CHARLOTTESVILLE, Va. -- Rolling Stone's "shock narrative" about a culture of sex assaults at the University of Virginia was rife with bad journalistic practice, and "Jackie," the student at the centre of the story, is not to blame for the magazine's failures, Columbia Journalism School Dean Steve Coll said Monday.

The magazine pledged to review its practices and removed the discredited article from its website, but publisher Jann S. Wenner said he won't fire anyone despite the leading journalism school's blistering critique of his magazine's reporting and editing failures.

Wenner said any failures were isolated and described Jackie as "a really expert fabulist storyteller" who managed to manipulate the magazine's journalism process.

"Obviously there is something here that is untruthful, and something sits at her doorstep," he told The New York Times.

But Coll said blaming Jackie would lead people to take the wrong lesson from this entire saga.

"We do disagree with any suggestion that this was Jackie's fault," Coll said at a news conference in New York, calling the article an object lesson in what not to do when reporting, writing and editing about complex issues.

"The editors made judgments about attribution, fact-checking and verification that greatly increased their risks of error but had little or nothing to do with protecting Jackie's position," the report found.

University President Teresa A. Sullivan said the article hurt efforts to fight sexual violence, tarred the school's reputation, and falsely accused some students "of heinous, criminal acts and falsely depicted others as indifferent to the suffering of their classmate."

Some students called for Sullivan to pursue disciplinary action against Jackie. Others worried that other women will suffer because of the magazine's failures.

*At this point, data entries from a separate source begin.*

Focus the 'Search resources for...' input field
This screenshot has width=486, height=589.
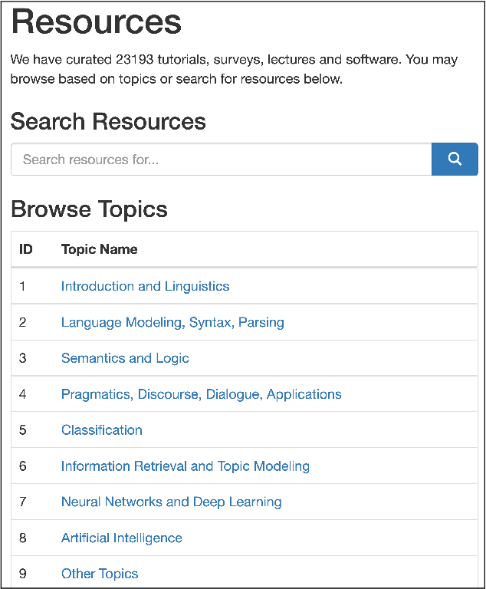[222, 160]
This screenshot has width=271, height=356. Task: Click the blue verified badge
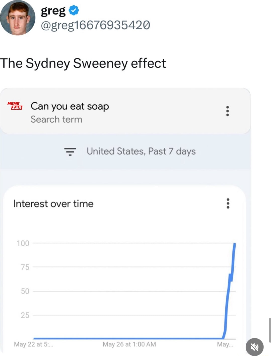tap(74, 10)
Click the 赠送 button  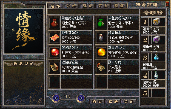113,102
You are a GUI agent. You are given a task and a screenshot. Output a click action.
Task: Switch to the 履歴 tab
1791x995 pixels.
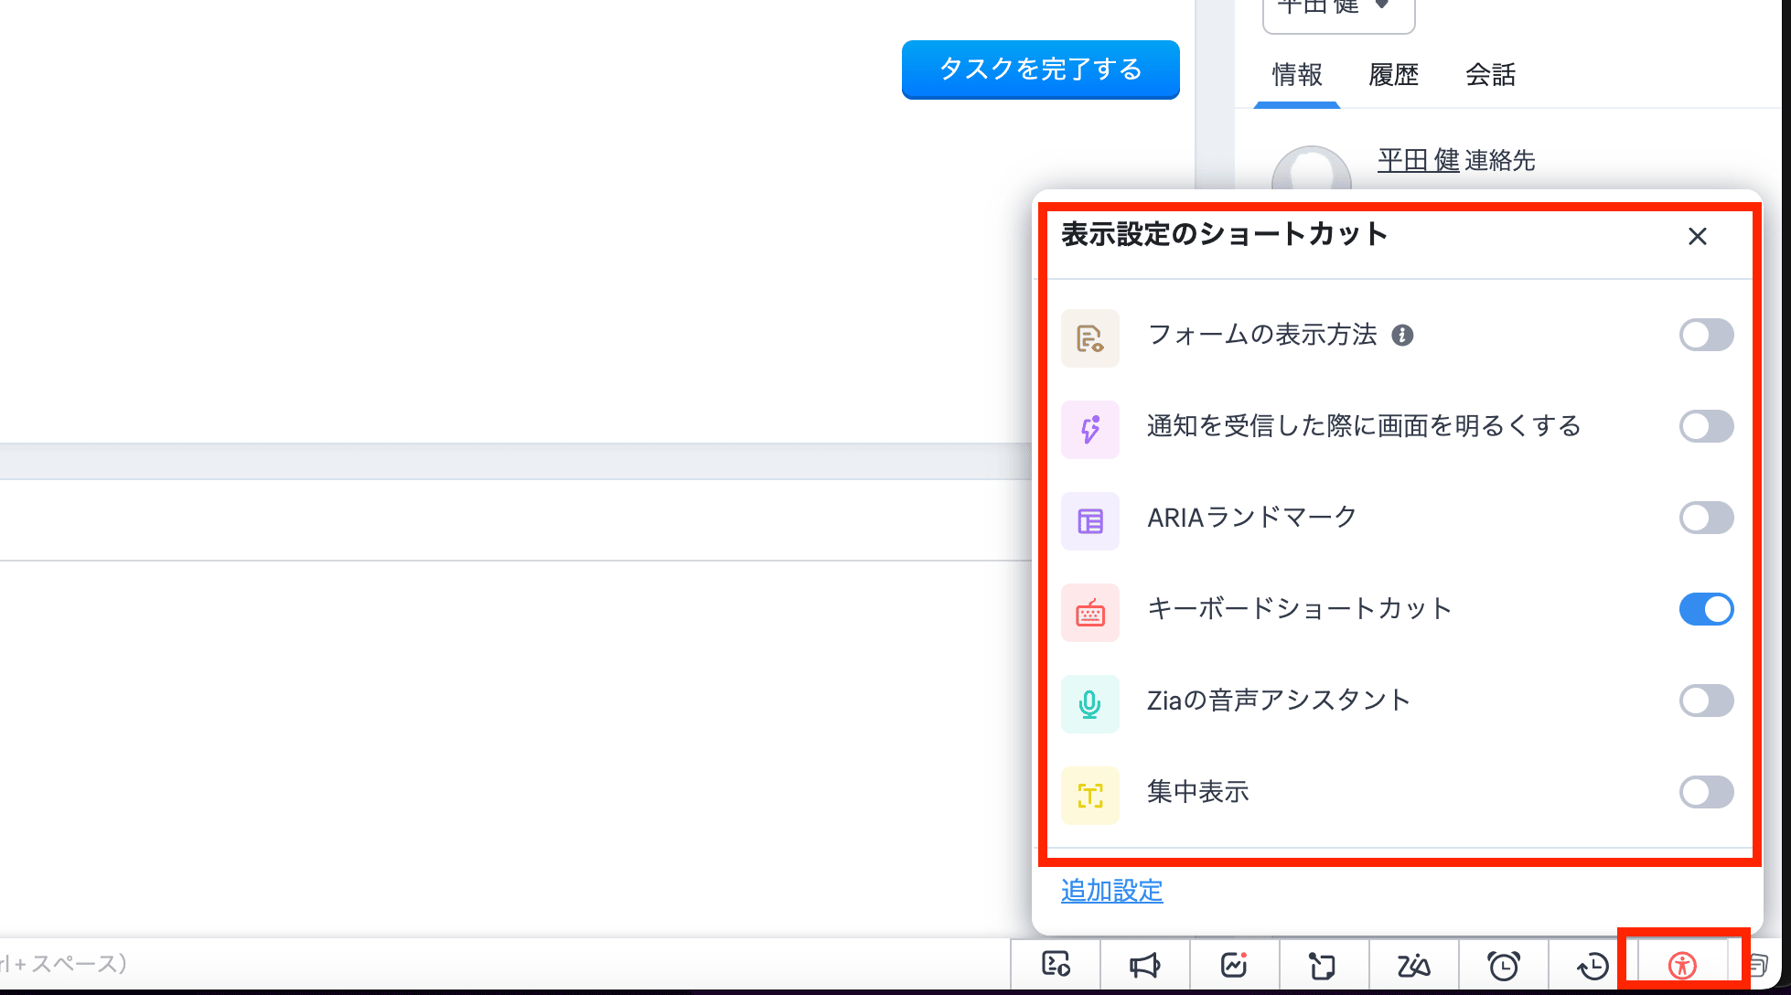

Jackie's lawyer, Palma Pustilnik, told The Associated Press on Monday that "we are not making any comment at all at this time."

The university has not said how many rape reports it has received since the article was published last November. But in a response to a public records request from The Associated Press, it said five sex assaults had been reported to its Dean of Students office from the start of school through Nov. 23, 2014. That followed an increase in reports from 16 to 31 to 40 in the previous full academic years.

The Columbia review presented a broad indictment of the magazine's handling of the story, which horrified readers, unleashed protests on the Charlottesville campus and sparked a national discussion about sex assaults. Police suspended their separate investigation two weeks ago for lack of any evidence supporting Jackie's claims.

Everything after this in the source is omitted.